First php call is very slow (~ 2 mins)


#1

Hello,

I have a problem with the first php in my web site. The first php call takes about 2 minutes to get response. The following calls takes about 100 ms. Then after the first call there is no problem.

However if I wait some time when I do a php call it takes 2 minutes again.

I am testing a “Hello world” php (http://www.nalo.cat/hello.php) that do not connect to database. It only prints a message.

I have the FastCGI enabled for this domain.
I have only one domain in my user context and it is running on “brasco” machine.

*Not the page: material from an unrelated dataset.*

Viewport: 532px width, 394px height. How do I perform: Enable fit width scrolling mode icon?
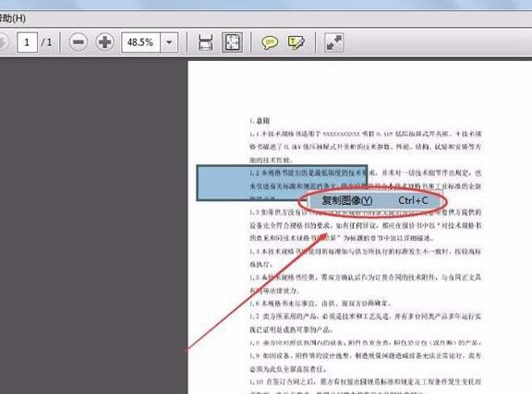[x=205, y=42]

I have been monitoring the processes executed by my user. When I have a single “php53.cgi” process the php call is slow (~2mins) then a second “php53.cgi” process appear and keeps running until some timeout and it is stopped. After this timeout the php calls are slow. Before this timeout the php calls are fast.

Do you have any suggestion to solve my problem?

Thanks!


#2

That’s a problem we can’t fix ourselves, so let Support know about it.

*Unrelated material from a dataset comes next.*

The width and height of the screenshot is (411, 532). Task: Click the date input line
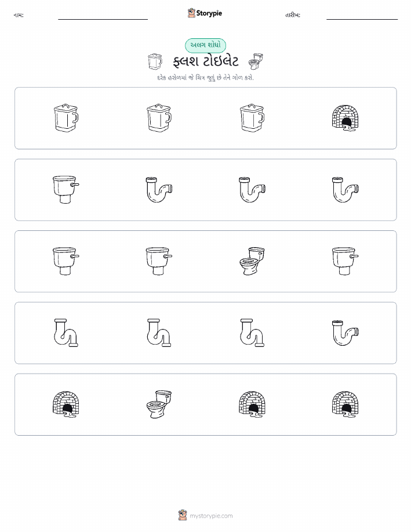(362, 17)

What you’re witnessing is the first process failing to serve and a second one taking it’s place. To keep that second instance live you can try pinging a PHP file on the site every 5 minutes to keep it from timing out. You might use a free Pingdom account for this purpose.


#3

Thanks sXi.
I have set a monitor in “uptimerobot.com” (It is similar to Pingdom) and opened a Support ticket.
However, do you have any idea which can be the reason first process is failing to serve the request?


#4

The glitch is systemic; it’s most likely not your script causing it.


#5

Of course, the problem was solved by Support. They told me that there was “an issue with the apache instance”.
Thanks!


#6

The ‘multiple of 30 secs lag on php’ bug appeared (apparently spontaneously) on another of my websites around 14:30 (dreamhost server time) on April 16th and disappeared (apparently spontaneously) several hours later.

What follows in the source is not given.